> Consegna A: Nel testo sull'eterno ritorno, che cosa sono le due vie?
● ● ● ● ● ● ●
Heidegger in merito all’eterno ritorno dell’uguale, sostenne: «La difficoltà non è per lui tale che valga la pena di parlarne; infatti, se le due vie scorrono nell’eternità, vanno verso la stessa cosa, quindi vi convergono e si conchiudono in un tragitto ininterrotto. Quelle che a noi sembrano due vie diritte che si dipartono l’una dall’altra, non sono in verità che la parte per ora visibile di un grande circolo che ritorna continuamente su se stesso. Le cose diritte sono una parvenza. In verità il loro scorrere è un circolo, cioè la verità stessa – l’ente, così come esso in verità scorre – è ricurvo. Il ruotare-in-circolo-su-se-stesso del tempo e quindi il continuo ritornare dell’uguale, di tutti gli enti, nel tempo, è il modo in cui l’ente nel suo insieme è.» Le due vie sono il passato infinito e il futuro infinito.

Bisogna rimanere attacchi alla terra, non facendosi ingannare da promesse ultraterrene, fedeli alla terra bisogna essere; così solo l’oltre-uomo comprende che la bellezza che va decantando nelle cose immaginarie, in Dio, è la sua di bellezza: «tutta la bellezza e la magnificenza che abbiamo prestato alle cose reali e immaginate, io voglio rivendicarla come proprietà e opera dell’ uomo: come la sua più bella apologia. L’ uomo come poeta, pensatore, Dio, amore, forza; ammiriamo la sua regale generosità, con cui ha fatto doni alle cose per impoverire se stesso e sentirsi miserabile! Finora il suo maggiore disinteresse fu questo, che egli ammirò e adorò e seppe nascondere a se stesso che egli stesso aveva creato ciò che ammirava.» Si ricordi che quando in Nietzsche si parla di religione, si sta parlando di metafisica: pur della credenza che sostiene che si pensi grazie allo spirito, anche lo spirito è una religione e una menzogna che nega la terra. L’errore, il volere l’errore a tutti i costi (Apollo che vive di apparenze)… un’ingenuità che poi diviene, però, risentimento verso chi è l’espressione di valori certi e aristocratici.

Tornando alla disamina sul divenire e l’eterno, in Zarathustra si legge: «Tu insegni che vi è un grande anno del divenire, un’immensità di anno grande: esso, come una clessidra, deve sempre di nuovo rovesciarsi, per potere sempre di nuovo scorrere, e finire di scorrere.» Secondo me è una prova lampante che bisogna, seguendo la concezione che non può esserci alcun eterno e che il divenire deve essere sempre, sostenere l’eterno ritorno dell’uguale ovvero che nel divenire eterno le cose ritornino eterne, per poter sempre di nuovo scorrere. Come poi si può concludere: «che tutto ritorni è l’estrema approssimazione del mondo del divenire al mondo dell’essere». L’essere è il tutto che diviene sempre sé stesso in eterno.
● ● ● ● ● ● ●
> Consegna B: Indica soltanto il numero di righe dei record che contengono la stringa "align", distinguendo tra maiuscole e minuscole.
● ● ● ● ● ● ●
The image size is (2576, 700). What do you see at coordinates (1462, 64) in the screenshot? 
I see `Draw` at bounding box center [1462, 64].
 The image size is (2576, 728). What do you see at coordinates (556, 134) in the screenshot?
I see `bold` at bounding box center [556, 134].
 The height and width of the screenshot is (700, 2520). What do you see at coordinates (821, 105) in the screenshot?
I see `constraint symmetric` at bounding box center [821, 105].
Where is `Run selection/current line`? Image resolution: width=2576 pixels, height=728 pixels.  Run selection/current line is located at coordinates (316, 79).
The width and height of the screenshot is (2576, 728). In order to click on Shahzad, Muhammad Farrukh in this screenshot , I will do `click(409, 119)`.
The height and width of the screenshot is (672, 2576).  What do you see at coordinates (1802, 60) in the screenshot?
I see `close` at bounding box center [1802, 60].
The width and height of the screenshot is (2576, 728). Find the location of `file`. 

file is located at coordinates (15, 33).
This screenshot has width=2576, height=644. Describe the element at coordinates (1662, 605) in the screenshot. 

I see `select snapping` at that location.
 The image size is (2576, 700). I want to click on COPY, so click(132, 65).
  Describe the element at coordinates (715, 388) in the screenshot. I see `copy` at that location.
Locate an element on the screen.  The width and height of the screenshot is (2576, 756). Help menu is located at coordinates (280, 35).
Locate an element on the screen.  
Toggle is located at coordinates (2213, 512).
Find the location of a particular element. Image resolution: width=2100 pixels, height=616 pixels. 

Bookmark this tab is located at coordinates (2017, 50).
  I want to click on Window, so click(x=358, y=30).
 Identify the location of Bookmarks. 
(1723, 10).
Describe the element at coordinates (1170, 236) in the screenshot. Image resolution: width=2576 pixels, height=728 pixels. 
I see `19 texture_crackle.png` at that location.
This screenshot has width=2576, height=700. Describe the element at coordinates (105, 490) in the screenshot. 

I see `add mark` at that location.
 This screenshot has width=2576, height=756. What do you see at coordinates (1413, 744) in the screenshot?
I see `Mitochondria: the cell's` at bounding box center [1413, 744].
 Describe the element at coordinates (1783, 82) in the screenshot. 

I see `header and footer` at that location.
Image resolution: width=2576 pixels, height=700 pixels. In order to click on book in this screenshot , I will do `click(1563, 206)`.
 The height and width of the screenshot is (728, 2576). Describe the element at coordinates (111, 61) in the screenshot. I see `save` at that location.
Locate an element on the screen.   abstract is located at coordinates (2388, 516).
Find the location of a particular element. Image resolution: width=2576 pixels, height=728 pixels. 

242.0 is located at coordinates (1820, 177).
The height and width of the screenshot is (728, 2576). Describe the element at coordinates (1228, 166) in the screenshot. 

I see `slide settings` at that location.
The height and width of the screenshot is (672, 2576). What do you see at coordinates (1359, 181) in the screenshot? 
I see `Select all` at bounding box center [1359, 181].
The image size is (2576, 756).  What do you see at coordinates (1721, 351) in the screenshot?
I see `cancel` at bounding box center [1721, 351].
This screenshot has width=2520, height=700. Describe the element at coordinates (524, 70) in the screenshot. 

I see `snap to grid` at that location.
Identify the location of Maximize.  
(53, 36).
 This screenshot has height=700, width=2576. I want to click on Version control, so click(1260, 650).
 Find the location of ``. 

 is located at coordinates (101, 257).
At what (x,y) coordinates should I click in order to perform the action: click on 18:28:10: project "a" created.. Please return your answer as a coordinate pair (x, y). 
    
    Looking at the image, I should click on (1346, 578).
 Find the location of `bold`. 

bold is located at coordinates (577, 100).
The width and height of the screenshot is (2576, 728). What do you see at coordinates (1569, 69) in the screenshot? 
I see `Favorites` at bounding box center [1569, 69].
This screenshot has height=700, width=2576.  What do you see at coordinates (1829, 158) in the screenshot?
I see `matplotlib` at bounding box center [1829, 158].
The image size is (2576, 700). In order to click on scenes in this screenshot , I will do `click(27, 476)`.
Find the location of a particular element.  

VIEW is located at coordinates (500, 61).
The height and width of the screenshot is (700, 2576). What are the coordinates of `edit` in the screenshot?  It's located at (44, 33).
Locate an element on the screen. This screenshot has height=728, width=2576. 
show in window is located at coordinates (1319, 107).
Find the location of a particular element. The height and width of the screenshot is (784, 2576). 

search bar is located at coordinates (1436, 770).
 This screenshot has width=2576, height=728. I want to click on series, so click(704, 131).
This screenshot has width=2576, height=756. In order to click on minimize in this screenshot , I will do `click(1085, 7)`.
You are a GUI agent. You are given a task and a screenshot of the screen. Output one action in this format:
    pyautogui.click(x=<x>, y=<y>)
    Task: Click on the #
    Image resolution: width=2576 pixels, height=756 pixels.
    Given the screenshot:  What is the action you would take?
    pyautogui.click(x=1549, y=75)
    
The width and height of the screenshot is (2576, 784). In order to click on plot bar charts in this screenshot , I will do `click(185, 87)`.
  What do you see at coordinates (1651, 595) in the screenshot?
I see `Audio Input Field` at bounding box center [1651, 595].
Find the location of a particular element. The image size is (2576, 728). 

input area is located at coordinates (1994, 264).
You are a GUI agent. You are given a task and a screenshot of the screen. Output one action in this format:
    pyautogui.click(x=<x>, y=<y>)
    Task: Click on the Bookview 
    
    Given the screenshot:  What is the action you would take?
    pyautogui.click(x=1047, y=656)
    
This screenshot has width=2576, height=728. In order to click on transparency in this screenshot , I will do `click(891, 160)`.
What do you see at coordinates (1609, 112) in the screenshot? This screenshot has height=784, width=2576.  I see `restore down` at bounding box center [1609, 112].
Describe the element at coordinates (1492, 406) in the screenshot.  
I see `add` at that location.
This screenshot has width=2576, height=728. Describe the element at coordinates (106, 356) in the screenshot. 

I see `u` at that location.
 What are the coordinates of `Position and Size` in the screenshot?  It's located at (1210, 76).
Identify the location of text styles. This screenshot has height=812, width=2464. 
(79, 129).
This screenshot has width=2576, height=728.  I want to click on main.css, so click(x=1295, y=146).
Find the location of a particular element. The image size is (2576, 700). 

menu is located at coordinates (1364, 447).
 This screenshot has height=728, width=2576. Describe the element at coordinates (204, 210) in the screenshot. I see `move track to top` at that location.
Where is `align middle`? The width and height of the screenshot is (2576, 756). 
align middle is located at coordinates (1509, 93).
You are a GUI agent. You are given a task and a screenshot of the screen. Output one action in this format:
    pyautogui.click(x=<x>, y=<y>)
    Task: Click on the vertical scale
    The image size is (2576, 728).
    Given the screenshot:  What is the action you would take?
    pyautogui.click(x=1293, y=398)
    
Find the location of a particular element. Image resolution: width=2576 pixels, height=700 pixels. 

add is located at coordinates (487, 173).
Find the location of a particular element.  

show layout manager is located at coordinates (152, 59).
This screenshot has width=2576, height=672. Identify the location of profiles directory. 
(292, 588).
● ● ● ● ● ● ●
> Risposta completa A: Le due vie sono il passato infinito e il futuro infinito.

> Risposta completa B: 2